First is the assertion that UVAC's board and advisers have “chosen to stay out of politics.” This would be funny if the actions of politicians that run UVAC had not already cost taxpayers in three municipalities so much money.
Politicians on the Columbus Town Board voted (3-2) to give $40,000 to UVAC this year rather than $12,000 to the New Berlin Ambulance, which offers 24-7 paramedic coverage. Those same politicians have been named as UVAC Advisory Board members, designated by the company.
Is this staying out of politics?
Think about the long-term cost of trying to drive a municipal ambulance service out of business, of pitting community boards against each other, of ignoring overwhelming public opinion. These are the legacy of politicians, too, some in, some out of office.

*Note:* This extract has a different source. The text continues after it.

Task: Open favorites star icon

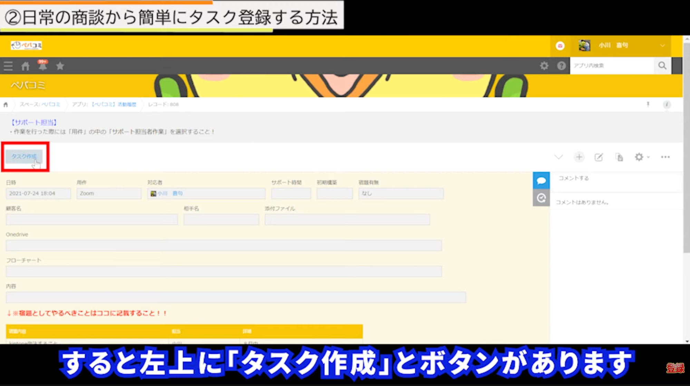Action: click(x=60, y=66)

UVAC began operating in the spring of 2012, even though the towns were bound by contract to use the Village of New Berlin Ambulance Service. This contract was not set to expire until February 2013, but instead of honoring it, town board politicians asked their lawyer, Terence Hannigan, to see if they could break the contract.
After Mr. Hannigan found loopholes, the town boards reneged on their contract with the Village, and directed funds to a company that had been incorporated by Mr. Hannigan on Dec. 2, 2011. Along the way, Mr. Hannigan has submitted bills to Columbus and New Berlin for thousands of dollars.

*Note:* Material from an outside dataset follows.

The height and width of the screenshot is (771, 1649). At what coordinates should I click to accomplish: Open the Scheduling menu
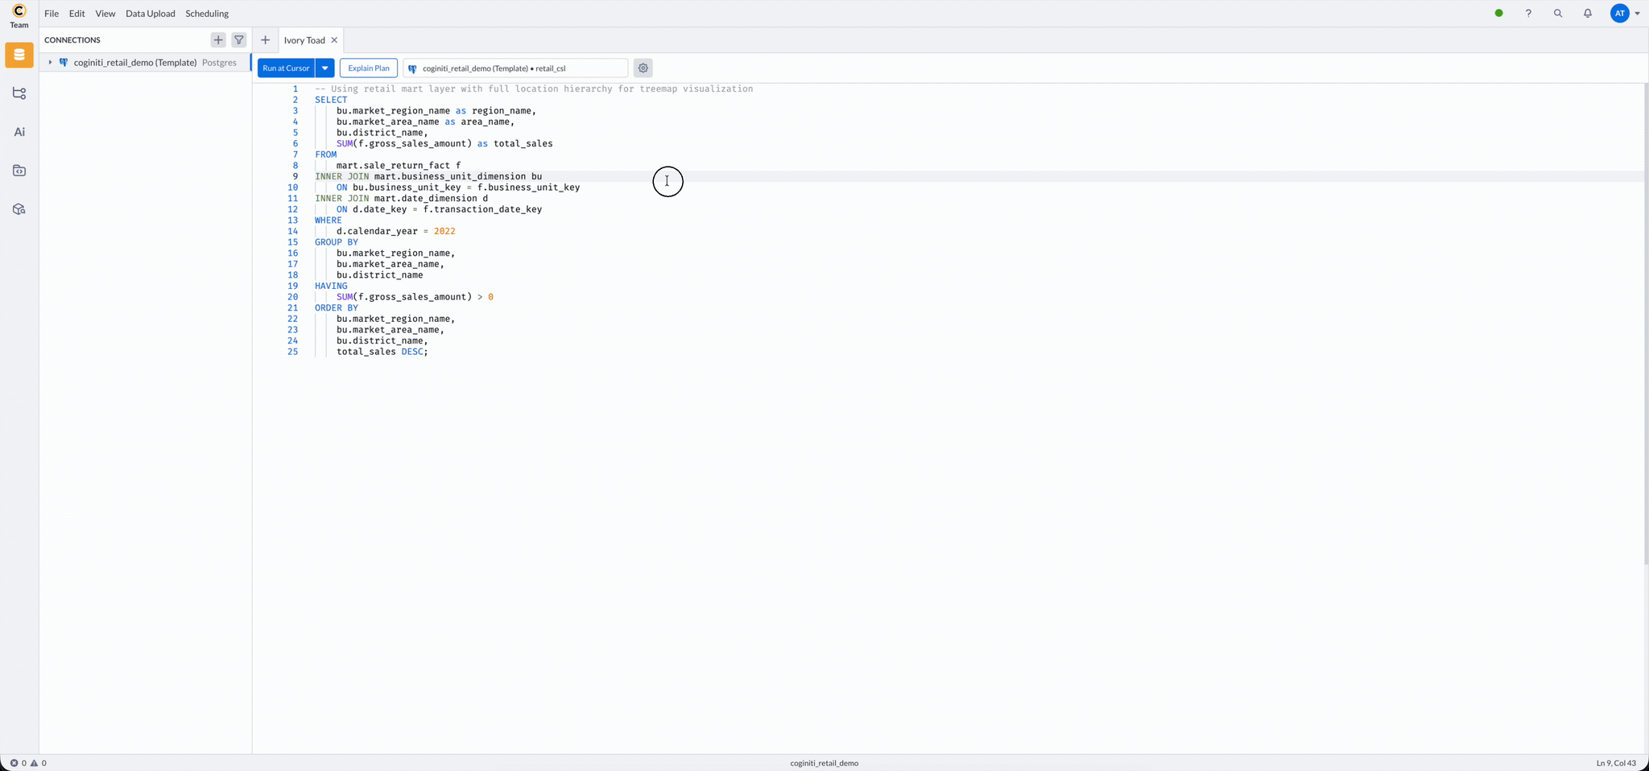[x=207, y=13]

Taxpayers in Columbus and New Berlin saw this coming and voted 283-to-43 in New Berlin and 141-to-30 in Columbus against UVAC on January 24, 2012. Mr. Coates asserts the ambulance district vote was not a referendum on UVAC, but as presented by his associate, Mr. Hannigan, UVAC's incorporator, it most certainly was...

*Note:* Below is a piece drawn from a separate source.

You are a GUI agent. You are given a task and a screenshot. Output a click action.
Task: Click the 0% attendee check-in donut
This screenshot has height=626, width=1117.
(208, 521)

In Columbus, the referendum question asked taxpayers if they wanted to approve an ambulance district “as previously described on the Map, Plan and Report...” of the Columbus Ambulance District. On Jan. 24, 2012, that “Map, Plan and Report” - more of Mr. Hannigan's handiwork - was lying on a table for voters to examine at the Columbus Town Hall. And on page 10, it states: “It is contemplated that a new not-for-profit corporation will be created for the sole purpose of providing emergency medical and ambulance services. This new corporation will be substituted in the place of the Village and will operate under a certificate of operating authority for the ambulance service issued by the New York State Department of Health and the regional emergency medical council covering the area embraced by the districts.”
So what's a voter to think?
On Feb. 28, 2013, that regional medical council, SREMS, decided the Town of New Berlin should not have the right to operate an ambulance and denied the Town's application for a permanent CON. These rank and file EMS experts found that UVAC was not significantly faster than CMT, and that the New Berlin Town Board had done little to improve existing services before starting its own. After reviewing the testimony of local residents at the Feb. 4, 2012 public hearing, after reviewing evidence, the experts concluded what Mr. Coates seems slow to realize, the costly UVAC experiment should end, because not everyone is qualified to operate an ambulance.
Mr. Coates provides numbers from the Village of New Berlin, but none from his own company. How far in debt is UVAC and who is responsible for that debt? Is UVAC losing money daily? What are the company's legal costs, and who is paying them? And who is on its board of directors now that three of the four original officers have resigned? Taxpayers want to know.